**THE PROBLEM**
Copy out the records below, substituting "tap action" for each occurrence of "click action" and leaving everything else unchanged.

**EXTRACTED DATA**

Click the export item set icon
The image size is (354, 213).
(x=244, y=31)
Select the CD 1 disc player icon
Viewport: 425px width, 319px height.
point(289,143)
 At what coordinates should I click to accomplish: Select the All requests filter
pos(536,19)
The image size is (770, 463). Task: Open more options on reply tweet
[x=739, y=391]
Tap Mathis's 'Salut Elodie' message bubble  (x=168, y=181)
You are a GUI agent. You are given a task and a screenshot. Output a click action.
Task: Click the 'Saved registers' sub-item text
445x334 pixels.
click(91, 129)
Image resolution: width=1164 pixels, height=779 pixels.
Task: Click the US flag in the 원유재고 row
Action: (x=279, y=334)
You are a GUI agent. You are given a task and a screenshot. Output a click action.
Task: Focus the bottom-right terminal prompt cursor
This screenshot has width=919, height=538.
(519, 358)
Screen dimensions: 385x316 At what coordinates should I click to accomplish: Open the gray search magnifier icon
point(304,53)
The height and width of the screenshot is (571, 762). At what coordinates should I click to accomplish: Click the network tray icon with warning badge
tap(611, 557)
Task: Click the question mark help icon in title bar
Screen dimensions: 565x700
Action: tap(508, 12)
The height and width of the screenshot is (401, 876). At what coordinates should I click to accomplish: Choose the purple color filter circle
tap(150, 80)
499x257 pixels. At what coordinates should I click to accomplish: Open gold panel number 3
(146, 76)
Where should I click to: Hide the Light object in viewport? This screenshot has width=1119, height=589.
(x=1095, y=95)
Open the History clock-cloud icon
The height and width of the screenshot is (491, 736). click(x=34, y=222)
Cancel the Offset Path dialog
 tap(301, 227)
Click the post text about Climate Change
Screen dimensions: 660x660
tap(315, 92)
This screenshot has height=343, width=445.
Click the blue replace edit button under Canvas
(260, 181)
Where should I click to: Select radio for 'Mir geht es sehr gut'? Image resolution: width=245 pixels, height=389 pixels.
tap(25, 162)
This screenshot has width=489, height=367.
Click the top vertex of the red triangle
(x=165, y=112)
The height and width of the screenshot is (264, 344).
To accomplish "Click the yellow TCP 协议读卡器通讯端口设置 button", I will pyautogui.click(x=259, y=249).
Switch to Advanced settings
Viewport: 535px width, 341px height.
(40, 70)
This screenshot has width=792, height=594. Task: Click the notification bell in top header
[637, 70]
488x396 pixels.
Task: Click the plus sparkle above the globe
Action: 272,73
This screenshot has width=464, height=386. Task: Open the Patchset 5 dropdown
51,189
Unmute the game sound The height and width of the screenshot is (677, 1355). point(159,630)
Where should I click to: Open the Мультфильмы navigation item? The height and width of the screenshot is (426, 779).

**FINAL ANSWER**
Click the export item set icon
The image size is (354, 213).
(x=244, y=31)
Select the CD 1 disc player icon
Viewport: 425px width, 319px height.
point(289,143)
 At what coordinates should I click to accomplish: Select the All requests filter
pos(536,19)
The image size is (770, 463). Task: Open more options on reply tweet
[x=739, y=391]
Tap Mathis's 'Salut Elodie' message bubble  (x=168, y=181)
You are a GUI agent. You are given a task and a screenshot. Output a tap action.
Task: Click the 'Saved registers' sub-item text
445x334 pixels.
click(91, 129)
Image resolution: width=1164 pixels, height=779 pixels.
Task: Click the US flag in the 원유재고 row
Action: (x=279, y=334)
You are a GUI agent. You are given a task and a screenshot. Output a tap action.
Task: Focus the bottom-right terminal prompt cursor
This screenshot has width=919, height=538.
(519, 358)
Screen dimensions: 385x316 At what coordinates should I click to accomplish: Open the gray search magnifier icon
point(304,53)
The height and width of the screenshot is (571, 762). At what coordinates should I click to accomplish: Click the network tray icon with warning badge
tap(611, 557)
Task: Click the question mark help icon in title bar
Screen dimensions: 565x700
Action: tap(508, 12)
The height and width of the screenshot is (401, 876). At what coordinates should I click to accomplish: Choose the purple color filter circle
tap(150, 80)
499x257 pixels. At what coordinates should I click to accomplish: Open gold panel number 3
(146, 76)
Where should I click to: Hide the Light object in viewport? This screenshot has width=1119, height=589.
(x=1095, y=95)
Open the History clock-cloud icon
The height and width of the screenshot is (491, 736). click(x=34, y=222)
Cancel the Offset Path dialog
 tap(301, 227)
Click the post text about Climate Change
Screen dimensions: 660x660
tap(315, 92)
This screenshot has height=343, width=445.
Click the blue replace edit button under Canvas
(260, 181)
Where should I click to: Select radio for 'Mir geht es sehr gut'? Image resolution: width=245 pixels, height=389 pixels.
tap(25, 162)
This screenshot has width=489, height=367.
Click the top vertex of the red triangle
(x=165, y=112)
The height and width of the screenshot is (264, 344).
To accomplish "Click the yellow TCP 协议读卡器通讯端口设置 button", I will pyautogui.click(x=259, y=249).
Switch to Advanced settings
Viewport: 535px width, 341px height.
(40, 70)
This screenshot has width=792, height=594. Task: Click the notification bell in top header
[637, 70]
488x396 pixels.
Task: Click the plus sparkle above the globe
Action: 272,73
This screenshot has width=464, height=386. Task: Open the Patchset 5 dropdown
51,189
Unmute the game sound The height and width of the screenshot is (677, 1355). point(159,630)
Where should I click to: Open the Мультфильмы navigation item? The height and width of the screenshot is (426, 779).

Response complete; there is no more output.